On September 9, the Dogan faction sought to steal a march on the Peevski faction by submitting an application for a stand-alone MRF participation in the October elections with Dogan as leader and Dzhevdet Chakurov as chairman.
The Dogan faction presented application documentation to the CEC with 5240 signatures, according to a brief statement on the MRF website, which is currently under control of the Dogan group. Control of the MRF official website has switched back and forth since the faction fighting began.
Meanwhile, the Supreme Administrative Court ruled that it would not proceed with a case lodged by the Dogan faction against a CEC decision that had called on both factions to prove that the MRF was not part of more than one faction.
At the weekend, the Dogan faction said that it had lodged the case, but later said that it was withdrawing it.
Peevski, reacting to the Dogan faction’s September 9 registration application, called on the CEC to have the application withdrawn.
Meanwhile, among the latest episodes in the faction fighting in the BSP, between its acting leadership and those loyal to ousted former leader Kornelia Ninova, two Ninova loyalists – Georgi Svilenski and Ivan Chenchev – sought on September 9 to pre-empt a court decision by submitting an application to the CEC for participation in the election.
On September 9, the Supreme Court of Cassation held a hearing on the case of the dispute between the acting leadership and the Ninova group regarding the official court registration of representation of the BSP.
Ninova’s refusal to confer power of attorney to represent the BSP on acting leader Atanas Zafirov earlier prompted the BSP national council to expel Ninova and her loyalists from the party.
Though the Sofia City Court had ruled that Zafirov must be registered as representing the party, Ninova remains an official representative, in spite of having been kicked out of the party.
The Ninova camp argues that her resignation as party leader – submitted after she led the BSP to its latest electoral catastrophe – may only be accepted by a party congress, and one has not been held.

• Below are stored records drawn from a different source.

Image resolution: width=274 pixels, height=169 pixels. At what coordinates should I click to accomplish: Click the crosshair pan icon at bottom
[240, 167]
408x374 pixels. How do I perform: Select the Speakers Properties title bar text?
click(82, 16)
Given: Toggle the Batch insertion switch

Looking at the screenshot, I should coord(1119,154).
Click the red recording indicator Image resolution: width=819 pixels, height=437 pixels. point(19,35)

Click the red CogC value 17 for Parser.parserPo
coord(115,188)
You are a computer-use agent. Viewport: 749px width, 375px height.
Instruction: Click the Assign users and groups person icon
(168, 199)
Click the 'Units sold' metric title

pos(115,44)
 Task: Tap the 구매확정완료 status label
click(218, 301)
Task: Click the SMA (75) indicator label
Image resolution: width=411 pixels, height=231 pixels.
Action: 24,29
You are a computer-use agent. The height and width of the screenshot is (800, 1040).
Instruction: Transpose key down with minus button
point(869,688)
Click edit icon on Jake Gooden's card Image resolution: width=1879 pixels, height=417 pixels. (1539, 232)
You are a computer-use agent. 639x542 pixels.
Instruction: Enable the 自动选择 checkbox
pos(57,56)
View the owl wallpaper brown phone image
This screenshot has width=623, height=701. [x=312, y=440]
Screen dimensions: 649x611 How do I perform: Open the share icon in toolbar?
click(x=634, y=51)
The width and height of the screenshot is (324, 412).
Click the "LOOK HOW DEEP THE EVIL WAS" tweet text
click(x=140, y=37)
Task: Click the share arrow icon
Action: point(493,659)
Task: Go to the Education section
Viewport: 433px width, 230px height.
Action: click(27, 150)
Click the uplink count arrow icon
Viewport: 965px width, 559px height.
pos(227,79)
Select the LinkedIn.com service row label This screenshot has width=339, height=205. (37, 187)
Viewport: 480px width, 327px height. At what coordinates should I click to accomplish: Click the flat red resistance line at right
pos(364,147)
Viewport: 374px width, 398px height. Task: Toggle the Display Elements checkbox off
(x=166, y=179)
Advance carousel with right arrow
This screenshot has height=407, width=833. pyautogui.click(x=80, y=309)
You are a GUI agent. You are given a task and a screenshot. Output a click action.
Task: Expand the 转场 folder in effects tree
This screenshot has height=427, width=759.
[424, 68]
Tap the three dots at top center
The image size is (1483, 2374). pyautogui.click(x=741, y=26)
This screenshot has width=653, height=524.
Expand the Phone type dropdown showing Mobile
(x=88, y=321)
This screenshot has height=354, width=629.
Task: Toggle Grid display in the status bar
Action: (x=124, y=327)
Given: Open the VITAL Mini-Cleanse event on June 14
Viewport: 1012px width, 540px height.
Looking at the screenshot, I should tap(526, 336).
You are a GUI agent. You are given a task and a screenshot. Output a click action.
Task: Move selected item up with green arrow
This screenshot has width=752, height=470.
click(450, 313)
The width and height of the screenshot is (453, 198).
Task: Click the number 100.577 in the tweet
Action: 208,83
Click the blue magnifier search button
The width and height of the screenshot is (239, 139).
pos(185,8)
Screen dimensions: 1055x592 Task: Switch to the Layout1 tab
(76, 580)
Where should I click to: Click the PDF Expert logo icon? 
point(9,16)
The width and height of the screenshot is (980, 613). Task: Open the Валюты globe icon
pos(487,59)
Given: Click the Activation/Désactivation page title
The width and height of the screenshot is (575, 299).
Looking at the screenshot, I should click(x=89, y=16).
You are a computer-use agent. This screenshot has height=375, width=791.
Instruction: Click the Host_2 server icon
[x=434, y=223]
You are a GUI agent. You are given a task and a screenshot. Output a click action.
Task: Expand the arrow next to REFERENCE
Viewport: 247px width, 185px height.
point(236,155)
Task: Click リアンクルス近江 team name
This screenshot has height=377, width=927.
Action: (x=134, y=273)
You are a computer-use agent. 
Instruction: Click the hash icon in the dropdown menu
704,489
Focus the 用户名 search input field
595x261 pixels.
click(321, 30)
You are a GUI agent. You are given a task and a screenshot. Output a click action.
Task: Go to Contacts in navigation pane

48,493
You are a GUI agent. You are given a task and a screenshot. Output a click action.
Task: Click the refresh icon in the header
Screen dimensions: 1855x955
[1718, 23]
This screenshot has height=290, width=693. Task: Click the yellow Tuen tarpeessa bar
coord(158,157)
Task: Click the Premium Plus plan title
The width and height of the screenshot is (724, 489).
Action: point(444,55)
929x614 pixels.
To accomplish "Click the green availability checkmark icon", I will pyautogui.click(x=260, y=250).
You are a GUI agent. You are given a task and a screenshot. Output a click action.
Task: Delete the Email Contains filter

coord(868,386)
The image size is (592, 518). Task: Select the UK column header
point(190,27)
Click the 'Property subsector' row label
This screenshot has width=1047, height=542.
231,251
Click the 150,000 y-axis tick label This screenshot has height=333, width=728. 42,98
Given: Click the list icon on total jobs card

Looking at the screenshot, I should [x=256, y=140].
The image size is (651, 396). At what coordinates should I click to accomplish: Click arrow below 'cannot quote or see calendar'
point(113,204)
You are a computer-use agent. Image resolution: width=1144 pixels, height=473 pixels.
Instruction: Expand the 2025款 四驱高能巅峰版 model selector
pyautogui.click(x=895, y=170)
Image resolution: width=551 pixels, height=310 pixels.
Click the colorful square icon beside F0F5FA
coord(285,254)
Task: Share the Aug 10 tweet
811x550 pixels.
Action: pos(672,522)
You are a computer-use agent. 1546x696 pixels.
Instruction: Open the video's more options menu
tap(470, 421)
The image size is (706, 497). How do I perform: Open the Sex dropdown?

This camp holds that the Sofia City Court ruling to admit Zafirov as a representative of the party was premature.
A statement on September on the official BSP website – which is controlled by the acting leadership – said that the BSP would stand in the October 27 elections in the BSP-United Left coalition. This coalition involves about 15 minuscule left-wing parties.
“We will not allow the 133-year-old party of the Bulgarian Socialists to be stolen by a few people, in violation of the decisions of the collective bodies of the party and contrary to morality and political logic,” said the statement, issued in the name of the BSP executive bureau.
“Their continued attempts to abuse the name of the party, bring division and demotivate the socialists and sympathizers of the left idea now evoke only pity and derision,” it said.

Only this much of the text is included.